Asked by The Collidescope to compose the opening to a never-to-be-finished novel, he ad-libbed: “Here is your sentence: ‘Who knows what heartbreak the wind will bring?’”

He had advice for writers in “First Paragraphs.” “Let me give you Dr. Don’s Rule for Distinguished Writing,” he wrote. “It’s in the voice. You get a call from a friend, you know right away who it is. One paragraph, you know the voice.”

Donald Alford Newlove was born on March 28, 1928, in Erie, Pa., to Samuel and Marvel (Carris) Newlove. His father, a sheet metal worker, died of “tuberculosis, diabetes and alcohol,” his son wrote. Donald grew up in Jamestown, N.Y., and was raised by stepfathers.

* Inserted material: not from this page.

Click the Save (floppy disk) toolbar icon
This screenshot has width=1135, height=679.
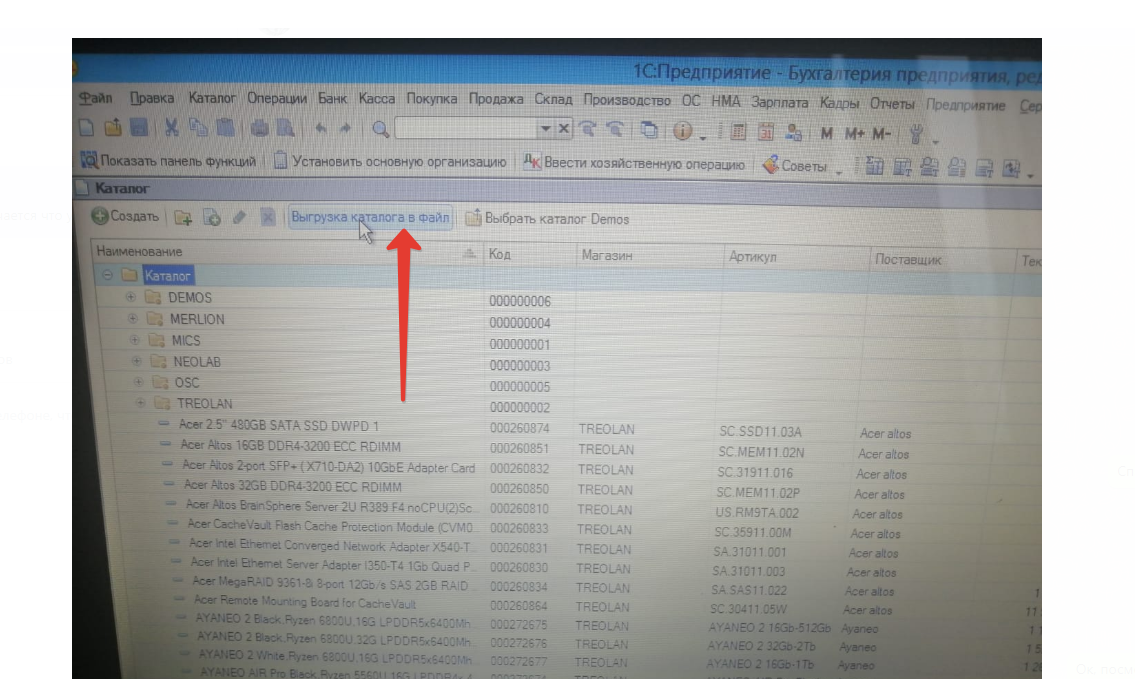pos(139,128)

After failing the ninth grade, he dropped out of school and enlisted in the Marines just after World War II. He went on to earn a high school equivalency diploma. When he was recalled for service in Korea, he joined the Air Force instead and edited a base newsletter. He was later a reporter for The Jamestown Sun and an ambulance driver in Florida.

His marriages to Norma Jean Sandberg and Jaqueline Rayfeld ended in divorce. He was married for 39 years to Nancy Semonian, who died in 2017.

Publishers early on were not interested in his novels, to the point that Mr. Newlove took out full page ads in The Village Voice to pitch them to publishers. He got a break in 1969, when Esquire printed his account of a Christmas dinner he had attended at the home of the poet Robert Lowell. He wrote dozens of articles for New York magazine, The Evergreen Review and The Saturday Review.

Mr. Newlove joined Alcoholics Anonymous when he was 34, and it took him five years to get sober. He concluded that liquor is rarely an elixir for writer’s block.

Recalling Jack Kerouac’s career in “The Drinking Days,” he wrote, “That the greatest writing is made out of loneliness and despair magnified by booze is an idea for arrested adolescents.”

He likened his awakening one day from a bender to having “a Zulu spear through my brain and eyes like carpets the wine has dried in.” As an alcoholic, he characterized his besotted muse as “Drunkspeare.”

During bouts of inebriation, he recalled, he was arrested for assaulting his mother (she bailed him out of jail) and was involved in a serious auto accident in which he was the driver.

“I wrote richly dumb books as a drinker; they are all in my trunk unpublished,” he told The Collidescope. “I do not subscribe to the idea that drinking makes your writing better. However, it is true that some famous writers drank and still managed to write well.

“Can it lend you uninhibited creativity?” he asked, to which he replied: “Some creativity should be inhibited.”